It is true that the wording of Article 54(5) EPC ("for any specific use in a method referred to in Article 53(c)") includes "methods for treatment of the human or animal body by surgery and diagnostic methods", whereas the original Swiss-type formulation referred to "the manufacture of a medicament for a specified new and inventive therapeutic application" (G5/83, headnote 2). However, the novelty of substances or compositions used in a new way in diagnostic and surgical methods was recognised in the case law before introduction of Article 54(5) EPC 2000, see e.g. T 655/92 for diagnostic and T 826/06 for surgical methods. Hence the same principles for defining the meaning of the term "substance or composition" apply to products used in any of the methods referred to under Article 53(c) EPC.

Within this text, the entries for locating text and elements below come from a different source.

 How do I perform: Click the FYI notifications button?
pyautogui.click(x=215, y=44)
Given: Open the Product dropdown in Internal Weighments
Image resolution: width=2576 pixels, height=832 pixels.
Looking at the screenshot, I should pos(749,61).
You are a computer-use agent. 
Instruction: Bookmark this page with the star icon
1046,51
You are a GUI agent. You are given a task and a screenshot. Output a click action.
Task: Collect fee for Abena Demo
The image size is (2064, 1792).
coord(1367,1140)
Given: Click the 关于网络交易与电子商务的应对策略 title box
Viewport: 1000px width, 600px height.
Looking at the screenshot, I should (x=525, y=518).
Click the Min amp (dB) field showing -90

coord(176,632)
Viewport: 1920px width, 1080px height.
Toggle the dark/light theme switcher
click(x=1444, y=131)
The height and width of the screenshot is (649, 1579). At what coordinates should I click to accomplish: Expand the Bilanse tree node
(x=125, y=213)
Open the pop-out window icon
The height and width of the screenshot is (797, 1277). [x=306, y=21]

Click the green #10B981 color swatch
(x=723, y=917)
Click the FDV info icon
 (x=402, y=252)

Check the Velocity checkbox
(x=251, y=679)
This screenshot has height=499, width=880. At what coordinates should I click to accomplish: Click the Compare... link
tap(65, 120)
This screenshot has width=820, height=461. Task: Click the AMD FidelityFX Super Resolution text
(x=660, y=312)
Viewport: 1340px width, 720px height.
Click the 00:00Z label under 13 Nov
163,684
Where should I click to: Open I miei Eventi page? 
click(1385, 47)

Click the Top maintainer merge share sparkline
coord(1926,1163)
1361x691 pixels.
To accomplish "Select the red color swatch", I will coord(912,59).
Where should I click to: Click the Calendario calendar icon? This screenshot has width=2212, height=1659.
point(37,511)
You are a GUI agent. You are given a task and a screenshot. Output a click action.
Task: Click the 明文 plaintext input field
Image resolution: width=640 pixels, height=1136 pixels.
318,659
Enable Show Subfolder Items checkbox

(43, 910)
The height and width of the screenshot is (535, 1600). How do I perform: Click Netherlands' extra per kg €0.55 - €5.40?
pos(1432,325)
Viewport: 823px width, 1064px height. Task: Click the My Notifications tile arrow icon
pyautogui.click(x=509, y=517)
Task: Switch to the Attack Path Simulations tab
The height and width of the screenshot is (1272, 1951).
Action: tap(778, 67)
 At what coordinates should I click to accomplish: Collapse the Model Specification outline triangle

5.2.6 In analysing Enlarged Board of Appeal decision G 5/83, Board 3.3.04 (see T 2003/08, Reasons points 15-18) came to the conclusion that G 5/83 endorsed the interpretation of the term "substance or composition" as being "the active agent or ingredient" of the particular specific medical use (see G5/93, Reasons point 23; also point 20 refers to "the active ingredient").
With this interpretation in mind, Board 3.3.04 developed an approach to determine whether or not "a substance or composition" is used in a treatment (Reasons point 18), an approach which may also be helpful in the present case.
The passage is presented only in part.